Keywords: Revolution 40., Working conditions, Labor Process, Delivery workers, Uberization.

Introdução

Anteriormente à atual revolução 4.0, a sociedade passou por três revoluções industriais ao longo de sua história e todas trouxeram rupturas importantes nos contextos econômico, político, sociocultural e organizacional (Lee et al., 2018). Atualmente, a discussão gira em torno da quarta revolução industrial, também denominada de revolução 4.0 ou economia 4.0, entendida como como um novo sistema tecnológico que está sendo moldado pela internet, sua conectividade, a integração e a digitalização da produção de bens, serviços e informações (Sartori, Zanotto & Fachinelli, 2018). Trata-se de uma indústria inteligente caracterizada pelo uso intensivo de inovações em tecnologia digital, robótica avançada e inteligência artificial (IA) (Sartori, Zanotto & Fachinelli, 2018; Teck, Subramaniam & Sorooshian, 2019).

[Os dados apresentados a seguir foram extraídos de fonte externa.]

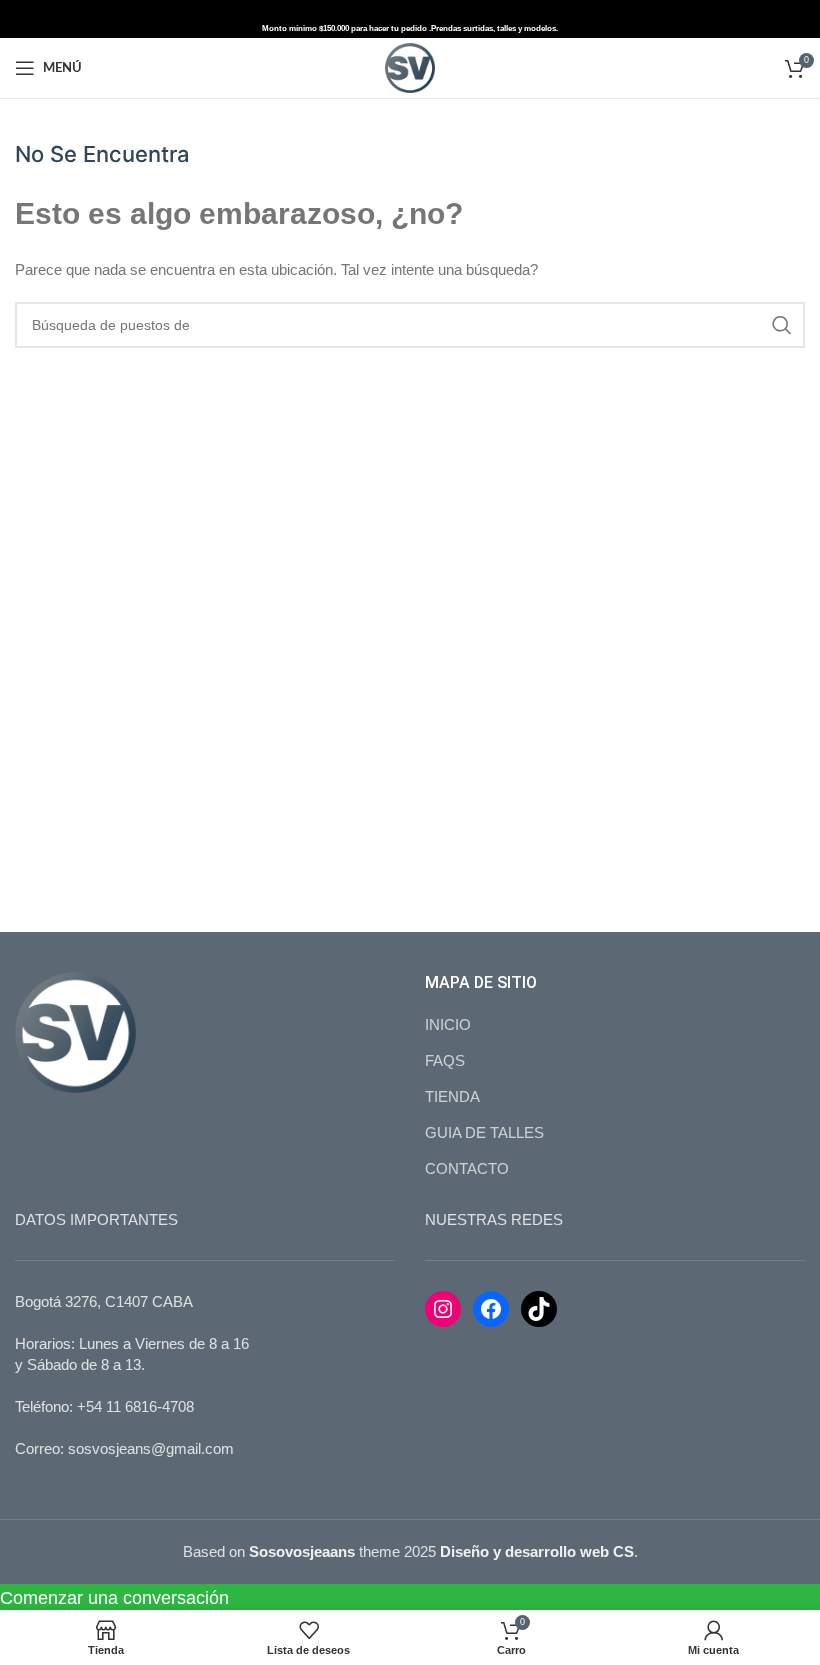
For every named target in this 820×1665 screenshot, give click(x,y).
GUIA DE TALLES (484, 1132)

O crescente volume de estudos em torno da revolução 4.0 aponta para mudanças significativas nas relações indivíduo-trabalho-organização trazidas pela mais recente revolução tecnológica (Schwab, 2016; Frey & Osborne, 2017; Puhovichova & Jankelova, 2021; Sant’Anna et al., 2022). Tais estudos indicam a ressignificação de categorias clássicas, como a organização, a carreira e o trabalho, foco deste estudo (Oberer & Erkollar, 2018; Puhovichova & Jankelova, 2021; Sant’Anna et al., 2022).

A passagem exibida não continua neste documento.